Honestly, it’s been so long that it’s hard for me to even interact without alcohol. Fact of the matter is, it freaks me right the fuck out to think about going anywhere with a group of people without it. And go to a bar and not order a drink? Forget it. Not happening man.

Some of you I’ve been drinking with so long, it’s second nature. It’s intrinsic. It will be weird no matter what, but it’s gotta happen.

I have to re-learn how to interact with people without it and that’s gonna take me some time. Be patient with me while I straighten my shit out. It will mean less nights out for me – and/or shorter ones, or bouts of moody weirdness, but I’ll get it.

So that’s it boys and girls, it was fun while it lasted. I’m tired of the guilt and the loneliness and the shame. I’m tired of being ‘owned’ by it and living in fear of when the next shoe will drop.
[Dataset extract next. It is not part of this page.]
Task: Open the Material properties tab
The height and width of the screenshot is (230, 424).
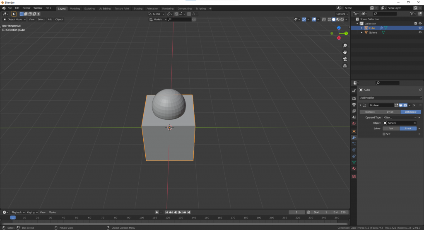Action: pyautogui.click(x=354, y=169)
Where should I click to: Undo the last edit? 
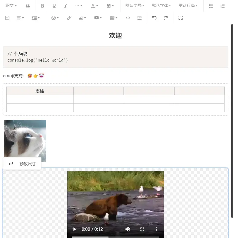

I was talking with Lyn about it and she says to me “It’s a choice, you know. A choice you have to make.”

“It’s a disease, too.” I said.

“Yes. But even people with the disease still have to make the choice.”

So I’ll be making that choice. Now, tomorrow, all the time, for the rest of my time. I realize now the meaning of it. That you’re never really ‘cured’ – that’s where I made my mistake before. From here on out I’m a recovering alcoholic – that’s what it will mean to get up in one piece every day and feel good about myself.

So this Thanksgiving that’s what I’m thankful for – I made it out alive – with my conscience semi-intact – when so many haven’t. My family and friends are still in one piece and I get to move forward with their love and support. I’m lucky to have that.

So next time you see me you don’t be afraid to ask me how it’s going. I’ll probably tell you it’s rough sometimes – but that’s alright, what’s important is that it IS going. It’s a part of who I am now and it will always be.

You don’t have to hide your beer – just buy me a soda.

“It’s not you, it’s me. I think we should just be friends.”

Hi. I’m Kent. I’m a recovering alcoholic. I’ve been sober for 5 days.